◆ **GIVEN TEXT**:
--------------------------------

The results can be evaluated directly by comparing the modeled 1st and 99th percentiles of the vital signs to the actual values. We include comparisons with the original LPCH vital sign thresholds, and age-based thresholds previously described in[32,33]. A record of the alarms that sounded is available, so the number of alarms that would have been suppressed if the predicted 1st and 99th percentiles were used as thresholds can be found. However, evaluation of the clinical meaningfulness of these results is difficult, as gold-standard labels indicating whether alarms were meaningful are not available. To estimate the appropriateness of the proposed alarm thresholds, we use the dataset of alarms that sounded in LPCH to find alarm thresholds that are not the default values, indicating that clinical staff manually chose this threshold for the patient. The non-default alarms from patients in both the training and the test set were able to be compared to the proposed thresholds without biasing the result of the evaluation, since the actually used thresholds that were used in practice were not input to the models. A total of 727 and 2,242 alarms with non-default settings were found for patients in the test set and the training set respectively. As a second estimate of the appropriateness of the proposed alarm thresholds, we looked for significant clinical events in the 4 hours following an alarm. The label of ‘clinically meaningful alarms’ implies that to meet this criterion, some clinical action should have been taken in response to the alarm. Two lists of clinical events were formulated through consultation with clinicians and clinical experts, and are shown in Table 2. The presence of a clinical event from list A is considered to imply that the alarm was clinically meaningful, while an event from list B implies that the alarm was unnecessary. If events from both list A and list B occur in the 4-hour period following the alarm, this is considered ambiguous and no label is assigned to the alarm. A discharge event where the patient dies within 30 days is treated as a discharge to end of life care. 6.9% of all alarms recorded were assigned a label using this process (8.3% of low alarms and 6.1% of high alarms).

--------------------------------

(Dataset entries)
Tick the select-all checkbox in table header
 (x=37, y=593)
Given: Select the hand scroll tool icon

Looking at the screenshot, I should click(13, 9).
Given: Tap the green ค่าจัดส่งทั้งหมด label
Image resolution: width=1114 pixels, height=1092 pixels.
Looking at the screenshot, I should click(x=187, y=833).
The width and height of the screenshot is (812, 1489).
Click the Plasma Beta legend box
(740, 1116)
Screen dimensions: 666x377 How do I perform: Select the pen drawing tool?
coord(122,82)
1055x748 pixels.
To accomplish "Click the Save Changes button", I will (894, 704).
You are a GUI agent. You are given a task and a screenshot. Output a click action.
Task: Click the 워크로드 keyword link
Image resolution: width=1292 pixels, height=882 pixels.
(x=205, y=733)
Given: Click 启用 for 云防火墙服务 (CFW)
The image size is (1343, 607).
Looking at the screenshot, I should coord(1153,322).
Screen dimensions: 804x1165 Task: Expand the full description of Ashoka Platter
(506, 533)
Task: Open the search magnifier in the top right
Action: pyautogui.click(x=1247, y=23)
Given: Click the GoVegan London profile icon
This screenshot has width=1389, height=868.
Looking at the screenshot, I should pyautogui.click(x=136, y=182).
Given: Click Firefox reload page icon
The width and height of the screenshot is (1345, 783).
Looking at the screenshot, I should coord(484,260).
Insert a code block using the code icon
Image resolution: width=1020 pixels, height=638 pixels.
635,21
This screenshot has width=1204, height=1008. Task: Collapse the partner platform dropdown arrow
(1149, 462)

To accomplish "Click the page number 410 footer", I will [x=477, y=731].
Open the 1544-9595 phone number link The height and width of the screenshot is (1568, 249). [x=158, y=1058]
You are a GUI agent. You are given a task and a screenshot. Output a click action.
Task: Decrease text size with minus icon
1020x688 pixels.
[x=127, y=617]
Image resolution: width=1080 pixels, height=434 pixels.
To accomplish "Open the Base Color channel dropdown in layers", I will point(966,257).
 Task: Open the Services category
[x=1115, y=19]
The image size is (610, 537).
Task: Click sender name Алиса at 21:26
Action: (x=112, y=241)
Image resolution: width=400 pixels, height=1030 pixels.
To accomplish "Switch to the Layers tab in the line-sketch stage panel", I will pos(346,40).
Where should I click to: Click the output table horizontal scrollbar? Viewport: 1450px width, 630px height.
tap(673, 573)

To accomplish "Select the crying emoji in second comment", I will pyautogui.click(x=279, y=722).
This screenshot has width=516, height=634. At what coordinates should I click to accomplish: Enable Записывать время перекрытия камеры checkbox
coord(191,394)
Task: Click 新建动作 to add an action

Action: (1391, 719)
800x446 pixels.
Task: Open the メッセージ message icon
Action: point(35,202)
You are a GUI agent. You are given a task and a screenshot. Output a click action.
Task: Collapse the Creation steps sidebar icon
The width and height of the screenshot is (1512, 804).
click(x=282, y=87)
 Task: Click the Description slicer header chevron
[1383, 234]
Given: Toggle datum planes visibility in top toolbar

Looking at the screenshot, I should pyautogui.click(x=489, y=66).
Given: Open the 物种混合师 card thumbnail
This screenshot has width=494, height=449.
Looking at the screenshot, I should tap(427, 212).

--------------------------------

◆ **AIM OF THE TASK**:
Carry on the text about evaluating the proposed vital-sign alarm thresholds, starting right after its final sentence.

◆ **RESULT OF THIS EXERCISE**:
Table 2:

Clinical events used to indicate whether an alarm was clinically meaningful (list A) or unnecessary (list B).

List A(indicates clinically meaningful alarm)	List В(indicates unnecessary alarm)
Patient death	Patient discharged
Patient transferred to higher acuity unit	Patient transferred to lower acuity unit
Manual change of alarm thresholds to become more conservative	Manual change of alarm thresholds to become less conservative
Patient discharged to end of life care

A record of the alarms that sounded is available, so the number of alarms that would have been suppressed if the predicted 1st and 99th percentiles were used as thresholds can be found. The status of the alarms if the new thresholds were used is compared to the labels created using the clinical events in Table 2 to obtain estimates of the sensitivity and specificity of the alarms. These values are not available to evaluate any other vital sign alarming method, so comparisons with previous methods are not possible. We are also unable to evaluate the performance of the original or age-based LPCH thresholds, as these were used to trigger the alarms.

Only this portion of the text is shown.